The system of market economy has never been fully and purely tried. But there prevailed in the orbit of Western civilization since the Middle Ages by and large a general tendency toward the abolition of institutions hindering the operation of the market economy. With the successive progress of this tendency, population figures multiplied and the masses’ standard of living was raised to an unprecedented and hitherto undreamed of level. The average American worker enjoys amenities for which Croesus, Crassus, the Medici, and Louis XIV would have envied him.As the last sentence in the above quotation indicates, Mises utterly rejects the Marxist claim that capitalism is a social system that exists to serve the capitalists. On the contrary, Mises conceived of the market economy as a system in which not the entrepreneurs or capitalists were in charge, but ultimately the consumers. . . .

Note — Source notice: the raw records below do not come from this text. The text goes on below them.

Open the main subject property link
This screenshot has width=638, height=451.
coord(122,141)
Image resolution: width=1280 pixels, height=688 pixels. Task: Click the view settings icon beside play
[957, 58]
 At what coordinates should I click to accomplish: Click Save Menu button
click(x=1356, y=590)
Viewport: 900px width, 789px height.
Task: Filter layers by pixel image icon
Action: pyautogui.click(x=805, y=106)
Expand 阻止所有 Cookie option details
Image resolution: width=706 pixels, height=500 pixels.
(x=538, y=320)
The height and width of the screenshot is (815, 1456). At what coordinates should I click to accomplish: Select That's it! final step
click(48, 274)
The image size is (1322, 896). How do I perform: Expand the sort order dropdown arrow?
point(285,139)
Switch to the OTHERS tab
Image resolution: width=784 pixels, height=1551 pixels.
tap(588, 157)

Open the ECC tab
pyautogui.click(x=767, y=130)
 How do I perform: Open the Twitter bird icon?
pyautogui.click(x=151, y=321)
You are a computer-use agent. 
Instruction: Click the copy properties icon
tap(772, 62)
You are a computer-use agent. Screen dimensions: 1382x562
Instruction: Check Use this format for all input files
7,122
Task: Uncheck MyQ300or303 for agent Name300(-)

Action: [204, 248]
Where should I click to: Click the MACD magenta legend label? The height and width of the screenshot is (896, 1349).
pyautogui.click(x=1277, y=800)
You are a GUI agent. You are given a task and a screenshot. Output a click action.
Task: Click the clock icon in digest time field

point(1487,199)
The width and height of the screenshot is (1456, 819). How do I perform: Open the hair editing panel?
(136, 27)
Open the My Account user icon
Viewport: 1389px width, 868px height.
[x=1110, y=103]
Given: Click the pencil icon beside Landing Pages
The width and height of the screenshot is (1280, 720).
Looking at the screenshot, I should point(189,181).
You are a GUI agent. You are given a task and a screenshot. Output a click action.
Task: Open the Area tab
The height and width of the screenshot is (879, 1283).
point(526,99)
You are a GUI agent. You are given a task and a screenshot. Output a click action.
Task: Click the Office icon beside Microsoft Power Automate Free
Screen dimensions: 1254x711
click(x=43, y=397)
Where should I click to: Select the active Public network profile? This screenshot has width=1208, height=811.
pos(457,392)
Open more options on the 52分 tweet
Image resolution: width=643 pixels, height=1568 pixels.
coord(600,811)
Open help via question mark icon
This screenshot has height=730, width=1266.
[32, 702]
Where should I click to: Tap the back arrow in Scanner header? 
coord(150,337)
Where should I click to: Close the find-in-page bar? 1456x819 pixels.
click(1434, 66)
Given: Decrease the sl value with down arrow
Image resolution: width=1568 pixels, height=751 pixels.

One of the standard objections to the market economy is that it allegedly allows the wealthy elite to control everyone else. In the Marxist framework, the system is dubbed capitalism since the capitalists control the means of production; they are running the show. In contrast, the hapless workers are “wage slaves” who have the nominal freedom to quit their jobs, yes, but hardly enjoy true freedom since they will starve if they lose their paycheck. Just as the old aristocratic system had been swept aside by the movement for political democracy, the Marxists tried to sell the masses on the idea that socialism represented economic democracy that would complete the emancipation of man.
Mises sought to turn this typical view of the market on its head with his notion of consumer sovereignty. For Mises, the notion that the factory owner or landowner controlled the economy was absurd and reflected a naïve understanding of economics.
—Robert P. Murphy, Choice: Cooperation, Enterprise, and Human Action (Oakland, CA: Independent Institute, 2015), e-book.